Exercise description:
From the material below, pull out every line that contains the string "resolution".

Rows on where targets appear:
★ ★ ★ ★ ★
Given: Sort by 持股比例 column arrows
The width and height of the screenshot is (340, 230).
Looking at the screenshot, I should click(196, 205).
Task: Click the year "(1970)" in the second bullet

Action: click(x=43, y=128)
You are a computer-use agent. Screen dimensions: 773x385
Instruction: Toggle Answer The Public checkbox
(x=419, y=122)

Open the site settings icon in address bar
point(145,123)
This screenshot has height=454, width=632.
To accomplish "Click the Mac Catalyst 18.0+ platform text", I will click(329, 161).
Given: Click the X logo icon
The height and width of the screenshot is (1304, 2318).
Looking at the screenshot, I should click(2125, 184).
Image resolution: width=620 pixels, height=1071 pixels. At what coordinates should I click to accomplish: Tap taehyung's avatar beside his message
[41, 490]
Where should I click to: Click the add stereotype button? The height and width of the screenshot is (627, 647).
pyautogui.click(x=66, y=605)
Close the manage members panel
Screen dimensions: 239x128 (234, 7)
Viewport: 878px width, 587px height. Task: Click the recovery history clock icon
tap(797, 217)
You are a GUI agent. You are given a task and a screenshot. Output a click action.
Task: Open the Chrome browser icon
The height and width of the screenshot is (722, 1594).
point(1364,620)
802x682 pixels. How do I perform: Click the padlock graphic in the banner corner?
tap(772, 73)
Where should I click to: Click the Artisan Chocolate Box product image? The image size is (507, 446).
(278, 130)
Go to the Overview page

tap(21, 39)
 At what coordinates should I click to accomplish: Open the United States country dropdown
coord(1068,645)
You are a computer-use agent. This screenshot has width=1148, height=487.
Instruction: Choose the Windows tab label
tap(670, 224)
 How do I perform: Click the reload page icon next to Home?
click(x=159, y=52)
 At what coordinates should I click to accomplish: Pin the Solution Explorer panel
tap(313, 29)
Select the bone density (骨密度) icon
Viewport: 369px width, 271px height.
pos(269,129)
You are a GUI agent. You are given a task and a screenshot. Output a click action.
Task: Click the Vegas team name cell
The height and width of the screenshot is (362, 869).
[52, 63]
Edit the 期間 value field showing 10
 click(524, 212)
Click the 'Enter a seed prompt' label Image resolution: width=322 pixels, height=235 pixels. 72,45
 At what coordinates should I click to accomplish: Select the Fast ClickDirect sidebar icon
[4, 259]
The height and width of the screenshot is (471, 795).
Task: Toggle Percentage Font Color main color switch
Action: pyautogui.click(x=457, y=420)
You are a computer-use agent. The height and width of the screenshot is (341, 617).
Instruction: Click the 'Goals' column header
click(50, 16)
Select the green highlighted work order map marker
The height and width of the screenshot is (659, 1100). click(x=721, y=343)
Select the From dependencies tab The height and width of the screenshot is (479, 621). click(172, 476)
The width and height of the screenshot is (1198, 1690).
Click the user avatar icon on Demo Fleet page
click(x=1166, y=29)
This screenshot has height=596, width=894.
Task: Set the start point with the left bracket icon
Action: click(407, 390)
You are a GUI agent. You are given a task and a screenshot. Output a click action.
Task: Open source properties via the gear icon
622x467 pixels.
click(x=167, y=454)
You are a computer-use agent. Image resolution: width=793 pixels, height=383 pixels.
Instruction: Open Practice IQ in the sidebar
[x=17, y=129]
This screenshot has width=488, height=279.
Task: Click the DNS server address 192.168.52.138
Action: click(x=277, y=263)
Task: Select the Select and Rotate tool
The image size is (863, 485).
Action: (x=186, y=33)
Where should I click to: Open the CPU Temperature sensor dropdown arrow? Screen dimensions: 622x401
★ ★ ★ ★ ★
Result of the exercise:
Image resolution: width=620 pixels, height=1071 pixels. At what coordinates should I click to accomplish: Tap taehyung's avatar beside his message
Click the 'Enter a seed prompt' label Image resolution: width=322 pixels, height=235 pixels. 72,45
You are a computer-use agent. Image resolution: width=793 pixels, height=383 pixels.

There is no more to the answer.